CRIS

B1: Do the governance and practice of knowledge generation, ownership and sharing strike an equitable and efficient balance between supporting widespread creativity and enabling widespread use of knowledge? (only grid)

Copyright in the EU

The European Union believes that copyright and related rights provide an incentive for the creation of and investment in new works. There has been significant harmonisation of the substantive copyright law to reduce barrier to trade.

Copyright legislation at European Union level was initiated with the 1988 Green Paper on Copyright and the Challenge of Tecnology (COM (88) 172 def.). the Green Paper identified six areas where the copyright laws of the EU Member States should be harmonised. The result have been five Directives, which harmonised the national copyright laws of the EU Member States.

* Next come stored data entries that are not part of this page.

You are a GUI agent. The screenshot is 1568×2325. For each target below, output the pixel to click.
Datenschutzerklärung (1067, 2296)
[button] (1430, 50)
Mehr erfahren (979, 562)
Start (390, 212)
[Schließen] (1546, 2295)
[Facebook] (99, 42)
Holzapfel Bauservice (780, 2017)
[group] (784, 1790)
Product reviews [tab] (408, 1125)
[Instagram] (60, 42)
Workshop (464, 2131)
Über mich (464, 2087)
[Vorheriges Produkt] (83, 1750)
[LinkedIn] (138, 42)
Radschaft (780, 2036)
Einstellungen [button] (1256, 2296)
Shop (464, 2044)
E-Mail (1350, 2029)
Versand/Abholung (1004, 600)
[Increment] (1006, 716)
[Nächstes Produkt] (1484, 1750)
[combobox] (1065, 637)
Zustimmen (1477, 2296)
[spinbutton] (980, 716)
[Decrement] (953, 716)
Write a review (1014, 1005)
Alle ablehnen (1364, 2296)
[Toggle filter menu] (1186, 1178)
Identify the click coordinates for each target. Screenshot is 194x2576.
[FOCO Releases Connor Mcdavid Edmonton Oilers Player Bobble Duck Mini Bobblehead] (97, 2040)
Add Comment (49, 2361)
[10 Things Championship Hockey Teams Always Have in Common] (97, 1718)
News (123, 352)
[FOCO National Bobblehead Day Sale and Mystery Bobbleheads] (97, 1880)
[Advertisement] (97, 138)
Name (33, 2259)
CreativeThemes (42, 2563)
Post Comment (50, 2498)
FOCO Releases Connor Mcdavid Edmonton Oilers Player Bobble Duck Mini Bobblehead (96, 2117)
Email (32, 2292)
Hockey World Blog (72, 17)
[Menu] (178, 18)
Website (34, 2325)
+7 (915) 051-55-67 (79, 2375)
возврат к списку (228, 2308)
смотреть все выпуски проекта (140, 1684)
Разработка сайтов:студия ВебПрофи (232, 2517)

These Directives cover the legal protection of computer programs (Council Directive 91/250/EEC), lending rights and the main neighbouring right (Council Directive 92/100/EEC), satellite broadcasting and cable retransmission (Council Directive 93/83/EEC), the duration of the protection of the authors’ rights and neighbouring right (Council Directive 93/98/EEC) and the legal protection of databases (Directive 96/9/EC). All the EU Member States have now implemented these first five Directives into their national laws.
These just mentioned Directives address rather sectorial issues, because they apply only to certain categories of works (software, databases) or rights (rental rights).

The Directive on the harmonisation of certain aspects of copyright and related rights in the Information Society (Directive 2001/29/EC) is different.
It is the European Union’s response to the challenge of structuring copyright protection in the new environment of the digital services.
The more recent Directive 2001/48/EC concerns the measures, procedures and remedies necessary to ensure the enforcement of intellectual property rights.
As far the International standards are concerned, the Directorate – General Internal Market is responsible for conducting negotiations on industrial and intellectual property within World Intellectual Property Organisation (WIPO).

The case of software patents

Patent protection is ensured in the European Union by two systems, neither of which is based on a Community legislative instrument: the national patent systems and the European patent system.
The European patent system is based on two international agreements, the 1973 Munich Convention on the European Patent, or European Patent Convention, and the 1975 Luxembourg Convention on the Community Patent, or Community Patent Convention.

Europe has uniform rules about software patents under the European Patent Convention of 1973. in articles 52, the Convention states that mathematical methods, intellectual methods, business methods, computer programs, etc are not inventions in the sense of the patent law.
In 1986 the European Patent Office (EPO) started granting patents that were directed to computer programs but presented in the guise of process claims.
The patents granted on this basis were considered as hypothetical, because the program “as such”, when distributed on a disk or via Internet, did not constitute a process and was not an invention.
In August 2000 the European Patent Organisation which is the intergovernmental organisation that runs the European Patent Office, attempted to delete all the exclusion listed under Article 52 of the European Patent Convention. Due to public resistance this effort failed.

For the computer programs it has been preferred the protection under the copyright instead of that of patents due to the limitations of the Article 52 of the European Patent Convention. The Directive 91/250/CEE has just made for this purpose and it makes software equivalent to an intellectual works.
Since this kind of protection doesn’t prevent the duplication of computer programs (because the copyright protection doesn’t exclude the “imitation” of a product) the European Commision’s Directorate for the Internal Market (under Frits Bolkestein) presented the Proposal for a directive of the European parliament and the council on the patentability of computer – implemented inventions (COM (2002) 92 fina.). such Directive was claimed to serve the purposes of harmonizing Member States laws.
On September 24th 2003, the European Parliament as a whole (plenary assembly) voted to incorporate a set of amendments into the Directive, reaffirming the non – patentability of programming.
Afterwards, the amended proposal was next examined by the Council of Ministers. Within the Council the “Working Party” produced a compromise document that removed all the parliament’s limiting amendments, additionally allowing program claims.
On 18th May 2004, the Council of Ministers approved the Working Party’s text by a slim majority.